Banville creates a coldly calculating Copernicus, who uses the bright but egotistical Rheticus, to move his publications forward with strategic publications and timing. That this process was supported by Catholic Bishops would indicate that there is a sub-plot in the novel of subversion of the Lutheran faith and Germanic states by taking the manuscript deep into Lutheran territory for publication and distribution. Copernicus's theories were known and discounted by Martin Luther.

The form of the novel was marvelously post-modern, using a distant all seeing narrator in the early chapters, letters and correspondence in later chapters, the acount of the angry Rheticus in the third quarter of the book, and Copernicus' death bed hallucinations as the final chapter.

The character of Copernicus is dry yet we see how this orphaned boy, reared by the cold calculating Bishop Lucas, tortured by his hedonistic brother, and finally rejecting love that he feels for young Italian physician, prepare his cold soul for the distanced work of abstracting and producing his vision of a sun centered system of planetary motion. It is his angry rejected disciple Rheticus who tells us that the world has been fooled and that the Copernican model in fact does not place the sun at the center of the universe but only offers a model for planetary motion and that the sun now becomes a smaller force in a universe without a center. Thus the Biblical world becomes completely unhinged.

_To do_
From the review of the Copernicus novel, copy word for word the part from "Banville creates a" up to and including "by Martin Luther.". The items that come next have nothing to do with the review above.

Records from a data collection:
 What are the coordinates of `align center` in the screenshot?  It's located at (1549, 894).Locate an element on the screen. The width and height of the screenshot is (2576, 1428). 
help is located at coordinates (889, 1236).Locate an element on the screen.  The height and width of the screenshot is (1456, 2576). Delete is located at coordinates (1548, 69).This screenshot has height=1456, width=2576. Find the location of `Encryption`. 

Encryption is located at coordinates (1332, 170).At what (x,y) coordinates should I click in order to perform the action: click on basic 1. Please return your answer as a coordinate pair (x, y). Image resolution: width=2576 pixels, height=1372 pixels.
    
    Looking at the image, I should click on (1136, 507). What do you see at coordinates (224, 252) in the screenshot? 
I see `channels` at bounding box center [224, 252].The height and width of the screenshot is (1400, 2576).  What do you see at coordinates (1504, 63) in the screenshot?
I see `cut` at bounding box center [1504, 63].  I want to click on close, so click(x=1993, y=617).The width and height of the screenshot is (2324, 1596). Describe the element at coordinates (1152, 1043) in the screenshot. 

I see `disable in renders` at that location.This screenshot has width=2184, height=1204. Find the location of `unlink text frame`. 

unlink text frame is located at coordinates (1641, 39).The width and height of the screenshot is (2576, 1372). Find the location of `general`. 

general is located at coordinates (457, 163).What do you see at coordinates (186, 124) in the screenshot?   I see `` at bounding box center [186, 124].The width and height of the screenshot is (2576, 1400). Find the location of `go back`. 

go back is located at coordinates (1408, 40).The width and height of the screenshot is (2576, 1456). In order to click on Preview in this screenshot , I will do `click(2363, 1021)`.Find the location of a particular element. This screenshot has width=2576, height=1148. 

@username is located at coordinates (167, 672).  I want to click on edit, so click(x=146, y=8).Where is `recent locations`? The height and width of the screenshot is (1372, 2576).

_Exercise response_
Banville creates a coldly calculating Copernicus, who uses the bright but egotistical Rheticus, to move his publications forward with strategic publications and timing. That this process was supported by Catholic Bishops would indicate that there is a sub-plot in the novel of subversion of the Lutheran faith and Germanic states by taking the manuscript deep into Lutheran territory for publication and distribution. Copernicus's theories were known and discounted by Martin Luther.